1 Dec, 2012 By: Thomas Haire Response

“Tiny tots with their eyes all aglow, Will find it hard to sleep tonight.” — The Christmas Song


My favorite of all holiday tunes, Nat King Cole’s version of “The Christmas Song” — perhaps better known from its opening line, “Chestnuts roasting on an open fire …” — presents some of the most wonderful imagery of the season, sure to take many of us back to those Decembers long past.

Unfortunately, the imagery captured outside brick-and-mortar retailers this past Thanksgiving night presented the world with the near-direct opposite. On Thursday, November 22, many Americans spent the best part of their day with their families giving thanks for the important things — family, friends and love. Then, beginning that night, many of the same folks spent much of the next 24 hours battling — sometimes violently — for “discounts” on mostly unnecessary consumer goods.

Yes — I know I edit a magazine for marketers that is read by retailers.
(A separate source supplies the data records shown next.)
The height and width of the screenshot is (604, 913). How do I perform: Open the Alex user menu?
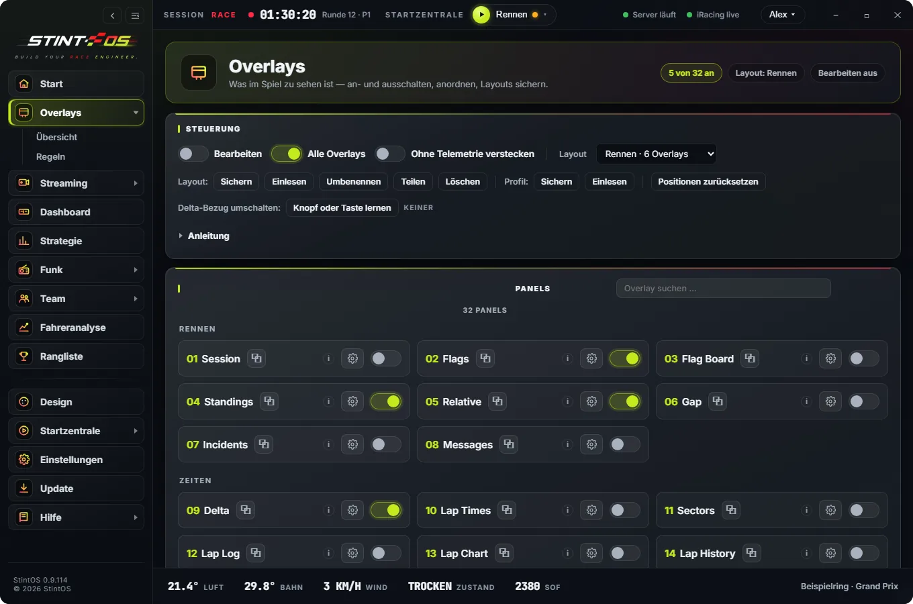coord(782,15)
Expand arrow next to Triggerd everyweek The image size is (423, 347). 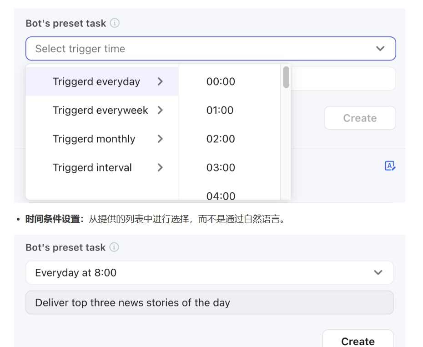pos(160,111)
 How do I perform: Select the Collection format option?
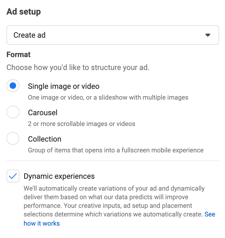click(x=13, y=138)
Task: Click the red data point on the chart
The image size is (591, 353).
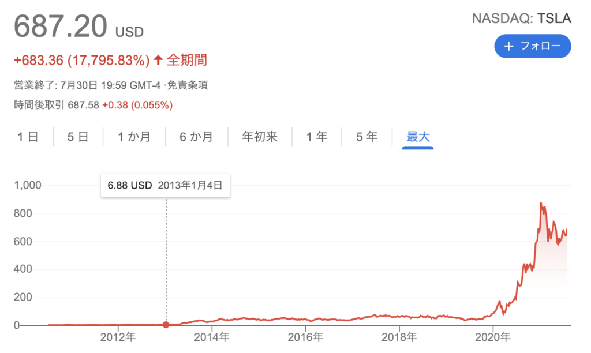Action: [166, 324]
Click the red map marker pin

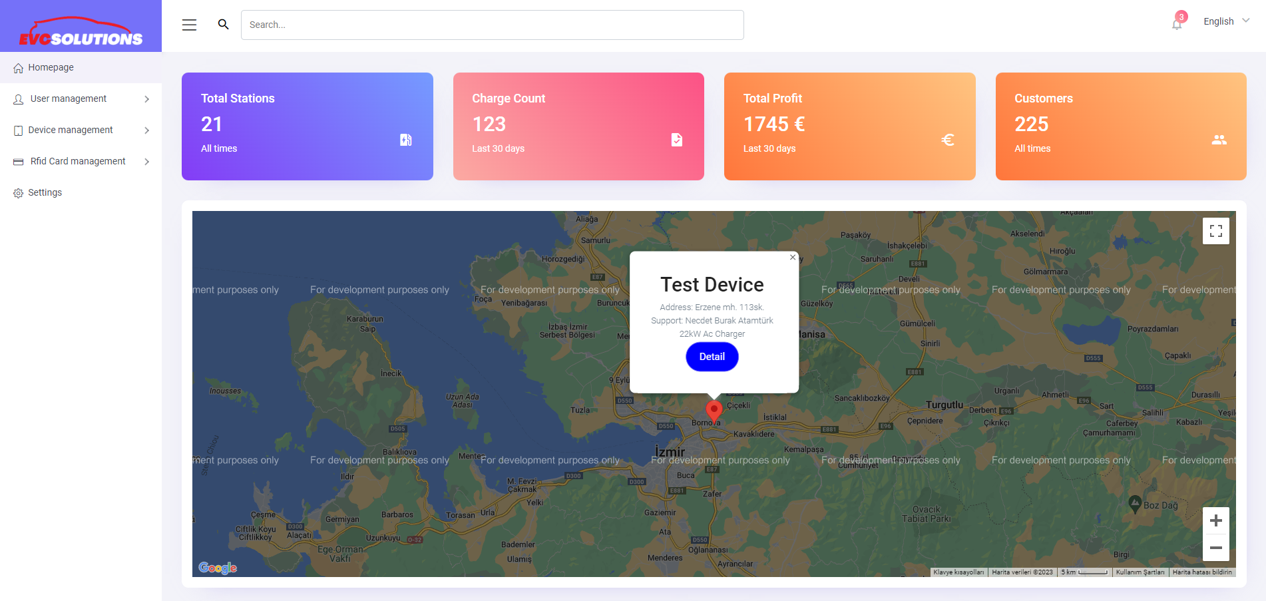tap(714, 411)
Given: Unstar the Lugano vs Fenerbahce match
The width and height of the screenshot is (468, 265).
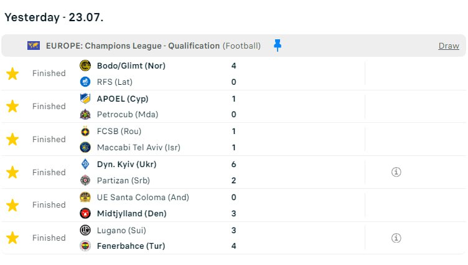Looking at the screenshot, I should click(x=12, y=238).
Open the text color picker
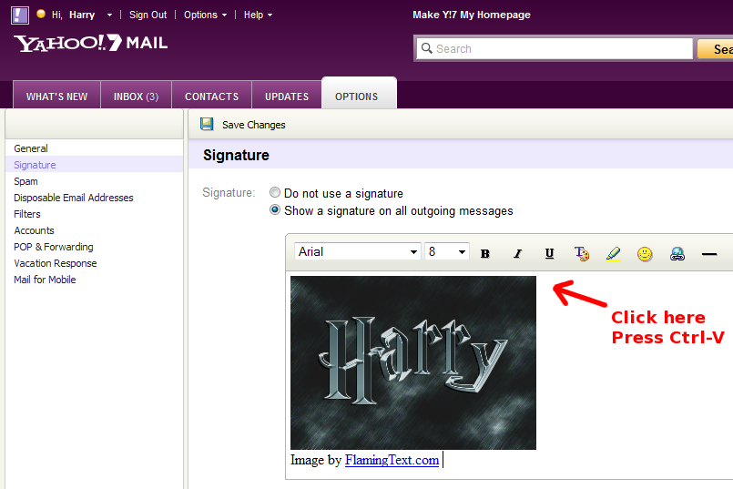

And I know we spent much time covering so-called Black Friday and Cyber Monday results in our E-newsletter. That’s our job, and I am happy to have it. Unlike many cynics, I’ve spent enough time covering this business to know that most marketers and retailers are committed to doing their jobs to the best of their abilities to provide consumers with the best possible products and prices. This undoubtedly spurs the economy and ensures that consumers get the goods and services they need to survive.

Still, it sickens the heart just a bit to see the festival of — well, let’s call it what it is — greed take place in such close proximity to what should be a time of reflection. Thanksgiving isn’t just a four-day weekend for all of us to go out and snap up bargains. It’s supposed to be about something bigger than that.

While I understand that the Black Friday-to-Cyber Monday shopping event is here to stay, I wonder what the real value of opening stores at 8 p.m. (or earlier) on the Thanksgiving holiday actually is? It certainly has no benefit to the mostly underpaid employees of big box retailers — and it clearly causes many of those early shoppers to forget why they have the day off in the first place.

I can hardly imagine it having much of a negative effect to retailers, marketers or shoppers to hold off until that Friday morning next year and in years to come. Do I think that will happen? Not at all.

Still, I ask you to take a few moments to reflect on it. Maybe instead of opening shopping doors for pure greed next Thanksgiving night, marketers and retailers can band together to promote something more selfless, something more giving — say a charitable event that allows those early shoppers to buy gifts in a drive for those less fortunate? It certainly wouldn’t take much to turn something that leaves a sour taste into something much sweeter.

Wishing you and yours a wonderful holiday season and all the best in 2013!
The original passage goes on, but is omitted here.